Page text Block Start

| name | lore-guidelines |
| description | Behavioral guidelines to reduce common LLM coding mistakes. Apply when writing, reviewing, or refactoring code. Covers thinking before coding, simplicity, surgical changes, and goal-driven execution. |
Lore Guidelines
Coding discipline to reduce common LLM mistakes, combining Karpathy's observations with proven engineering principles.
Tradeoff: These guidelines bias toward caution over speed. For trivial tasks (typo fixes, obvious one-liners), use judgment.
1. Think Before Coding
Don't assume. Don't hide confusion. Surface tradeoffs.
Before implementing:
- State assumptions explicitly. If uncertain, ask — don't pick an interpretation silently and run with it.
- If multiple valid interpretations exist, present them. Don't choose silently.
- If a simpler approach exists, say so and push back.
- If something is genuinely unclear, stop. Name what's confusing. Ask.
2. Simplicity First
Minimum code that solves the problem. Nothing speculative.
- No features beyond what was asked.
- No abstractions for single-use code.
- No "flexibility" or "configurability" that wasn't requested.
- No error handling for impossible scenarios.
- Three similar lines is better than a premature abstraction.
- If you wrote 200 lines and 50 would do, rewrite it.
Ask: "Would a senior engineer say this is overcomplicated?" If yes, simplify.
3. Surgical Changes
Touch only what you must. Clean up only your own mess.
When editing existing code:
- Don't "improve" adjacent code, comments, or formatting.
- Don't refactor things that aren't broken.
- Match existing style, even if you'd do it differently.
- If you notice unrelated dead code, mention it — don't delete it.
When your changes create orphans:
- Remove imports, variables, and functions that YOUR changes made unused.
- Don't remove pre-existing dead code unless asked.
Test: every changed line should trace directly to the user's request.
4. Goal-Driven Execution
Define success criteria. Loop until verified.
Transform imperative tasks into verifiable goals:
| Instead of... | Transform to... |
|---|
| "Fix the bug" | "Write a test that reproduces it, then make it pass" |
| "Add validation" | "Write tests for invalid inputs, then make them pass" |
| "Refactor X" | "Ensure tests pass before and after" |
For multi-step tasks, state a brief plan with explicit verification:
1. [Step] → verify: [check]
2. [Step] → verify: [check]
3. [Step] → verify: [check]
Strong success criteria allow independent looping to completion. Weak criteria ("make it work") require constant back-and-forth.

Page text Block End
Extracted records Block Start

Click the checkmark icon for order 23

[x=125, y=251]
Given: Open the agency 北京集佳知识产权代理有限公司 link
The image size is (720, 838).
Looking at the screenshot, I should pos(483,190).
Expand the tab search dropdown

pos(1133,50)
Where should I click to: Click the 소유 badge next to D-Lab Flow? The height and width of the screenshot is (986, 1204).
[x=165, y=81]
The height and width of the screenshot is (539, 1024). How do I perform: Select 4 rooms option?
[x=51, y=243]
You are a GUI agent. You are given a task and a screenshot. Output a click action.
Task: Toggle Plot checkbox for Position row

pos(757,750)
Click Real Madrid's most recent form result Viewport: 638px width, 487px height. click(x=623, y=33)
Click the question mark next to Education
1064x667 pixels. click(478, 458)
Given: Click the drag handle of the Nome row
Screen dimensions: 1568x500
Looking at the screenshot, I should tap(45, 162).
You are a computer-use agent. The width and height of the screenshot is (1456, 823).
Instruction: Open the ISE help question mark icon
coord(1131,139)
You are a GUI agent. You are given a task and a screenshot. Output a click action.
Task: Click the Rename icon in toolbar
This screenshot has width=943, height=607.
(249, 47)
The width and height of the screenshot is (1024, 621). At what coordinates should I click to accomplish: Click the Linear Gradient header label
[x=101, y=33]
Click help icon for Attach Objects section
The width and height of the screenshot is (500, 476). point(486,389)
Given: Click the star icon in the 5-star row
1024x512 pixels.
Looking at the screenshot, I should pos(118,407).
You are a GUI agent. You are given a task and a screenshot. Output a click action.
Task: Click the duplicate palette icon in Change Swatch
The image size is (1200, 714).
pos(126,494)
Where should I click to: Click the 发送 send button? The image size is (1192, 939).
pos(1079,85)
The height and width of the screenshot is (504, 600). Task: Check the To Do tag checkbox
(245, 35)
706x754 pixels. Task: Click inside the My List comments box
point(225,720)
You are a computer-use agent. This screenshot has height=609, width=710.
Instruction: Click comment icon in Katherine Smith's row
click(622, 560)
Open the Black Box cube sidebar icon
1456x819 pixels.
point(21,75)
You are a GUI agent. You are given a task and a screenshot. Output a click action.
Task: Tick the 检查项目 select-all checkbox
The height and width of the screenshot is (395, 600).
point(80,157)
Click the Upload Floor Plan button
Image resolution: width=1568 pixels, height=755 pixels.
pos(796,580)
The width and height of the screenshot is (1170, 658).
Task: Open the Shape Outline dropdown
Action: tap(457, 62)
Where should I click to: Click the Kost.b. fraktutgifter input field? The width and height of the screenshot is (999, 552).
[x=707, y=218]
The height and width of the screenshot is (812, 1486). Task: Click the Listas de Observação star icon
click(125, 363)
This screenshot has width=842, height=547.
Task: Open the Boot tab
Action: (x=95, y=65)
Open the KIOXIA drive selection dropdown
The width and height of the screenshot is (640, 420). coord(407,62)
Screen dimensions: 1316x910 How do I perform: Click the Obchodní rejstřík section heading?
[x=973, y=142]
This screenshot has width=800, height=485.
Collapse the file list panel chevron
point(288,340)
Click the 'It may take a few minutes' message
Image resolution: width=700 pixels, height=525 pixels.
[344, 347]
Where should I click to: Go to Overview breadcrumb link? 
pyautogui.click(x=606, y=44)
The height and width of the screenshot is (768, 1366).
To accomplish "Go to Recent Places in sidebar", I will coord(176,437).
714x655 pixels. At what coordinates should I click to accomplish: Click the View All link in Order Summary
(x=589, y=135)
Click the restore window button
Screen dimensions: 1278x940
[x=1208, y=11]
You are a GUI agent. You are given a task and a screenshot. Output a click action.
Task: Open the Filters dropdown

Extracted records Block End

# Directions for this task
From the coding guidelines, output the passage starting at "- No abstractions" and ending at "If yes, simplify.", copied word for word.

# Response
- No abstractions for single-use code.
- No "flexibility" or "configurability" that wasn't requested.
- No error handling for impossible scenarios.
- Three similar lines is better than a premature abstraction.
- If you wrote 200 lines and 50 would do, rewrite it.
Ask: "Would a senior engineer say this is overcomplicated?" If yes, simplify.